I just want to vent.
Why is it that:
a) there is this perpetual Christian need to show people that Christians can have fun too? It mostly manifests itself in forcing people to play games in which you have to imitate an egg, a chicken, a cow, a gorilla and a model. Or, hopping a short distance with a clothes-peg between your knees and trying to drop it into a milk carton. (Yes, this has happened to me in the last week.) It's not fun, unless you're maybe twelve or below! I resent being made to feel like a spoilsport who has no fun because I don't think going to a Bible study group means I have committed myself to stupid games I don't enjoy!
b) being a Christian means for some people that we have to be constantly crinkly-eyed (in Adrian Plass's words) and bushy tailed? And have to talk about how [insert study group name here] has changed our lives?
The Christian group of which I have been a member at university for three years is cranking up again for the year, and I have had enough already. I have tried and tried and tried to fit in, and I can't.

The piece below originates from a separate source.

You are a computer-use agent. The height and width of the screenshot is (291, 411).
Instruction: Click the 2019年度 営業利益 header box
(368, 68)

I just don't think it's possible to make an effort to enjoy myself, or to become BFFs with people I can hardly speak to. The studies themselves have always been good but everything else has always been a constant struggle and I'm sick of it. I don't want to go on a camp people say is going to be so much fun because we have to take old clothes and get very messy.
It goes deeper for me. Something happened two years ago that almost destroyed my trust in the people there. Let's just say I am not interested in friendship that entails everyone having a jolly good time while things coast along smoothly, but as soon as something goes wrong in someone's life, well, silence and avoidance is the best option.

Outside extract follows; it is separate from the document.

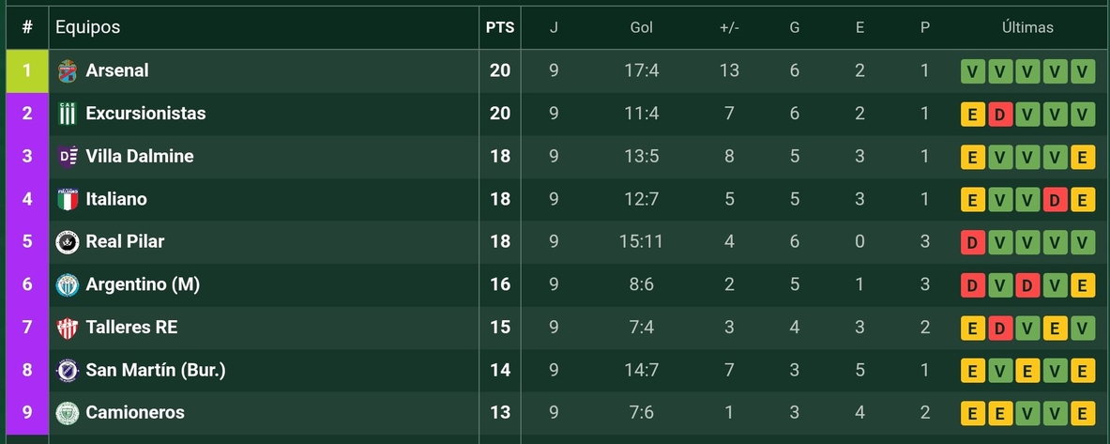Viewport: 1110px width, 444px height.
Task: Click the first red D badge for Argentino (M)
Action: (x=973, y=285)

I'm not happy. I want to define that a little more, because I feel like I love God more than ever, and depend on him more than ever, and he gets me through every day. I say that without hesitation. But quite often I wish I could just skip all this annoying life stuff and go straight to heaven. There is a deeper joy, that God has accepted me despite all my shortcomings and that I am valuable to him as I am. But I don't sit comfortably among other people and I can't be a cheery bouncy happy-happy person. To be at this group means for me at least that I have to go hooray! life's a blast! all the time without any real meaning behind it. The group is not set up for unhappy people, and I think that what happened to me two years ago has really disabled me from settling in there. I have Issues (I hate that word but it's true) and I can't sort them out there.

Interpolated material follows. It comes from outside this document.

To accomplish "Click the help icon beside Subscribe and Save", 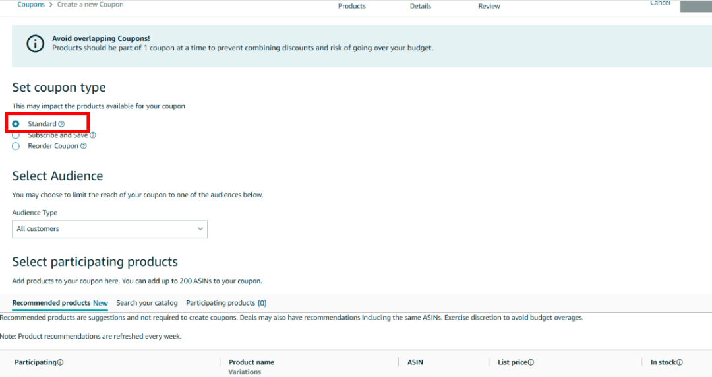I will (93, 135).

There are a few people there I'd be really sorry to say goodbye to. But I don't think leaving would mean they're out of my life forever.
So. I have had enough of being negative. I am not going back to the group. It really is a wonderful group for a certain type of person. But it is pulling me down. I need a change. I want to start going to a Bible study with my new church, which is affiliated with a different Christian group and is full of people who made me feel welcome and a part of them as soon as I stepped in the door.